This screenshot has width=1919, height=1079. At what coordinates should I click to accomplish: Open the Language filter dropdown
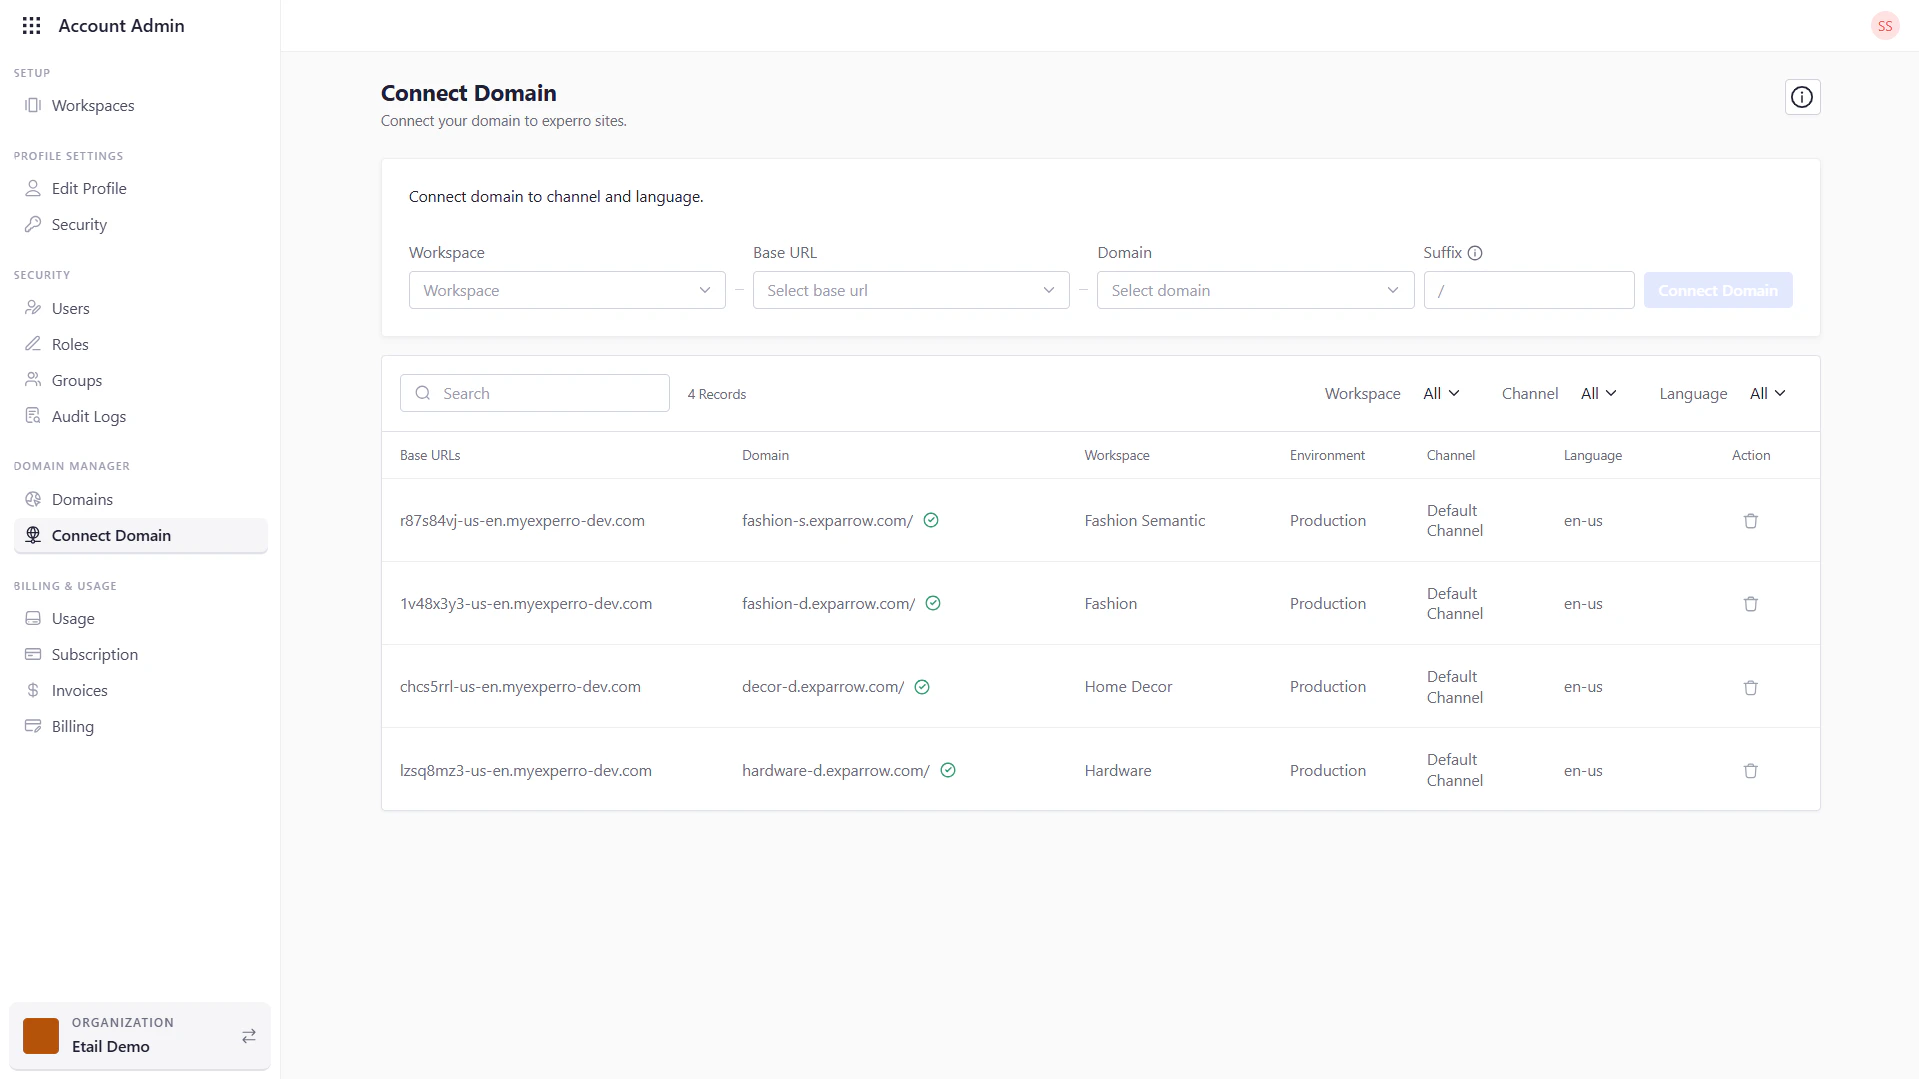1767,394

————

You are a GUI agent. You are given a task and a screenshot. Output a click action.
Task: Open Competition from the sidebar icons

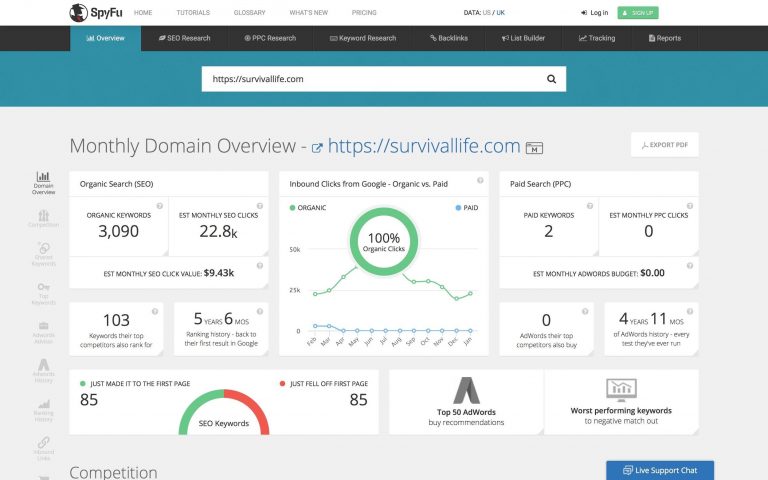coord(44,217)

————

### Goal:
Reproduce the data verbatim from the line with "You are a GUI" to the line with "coord(44,217)", including both of those lines. Leave the pictures out.

### Reply to the task:
You are a GUI agent. You are given a task and a screenshot. Output a click action.
Task: Open Competition from the sidebar icons

coord(44,217)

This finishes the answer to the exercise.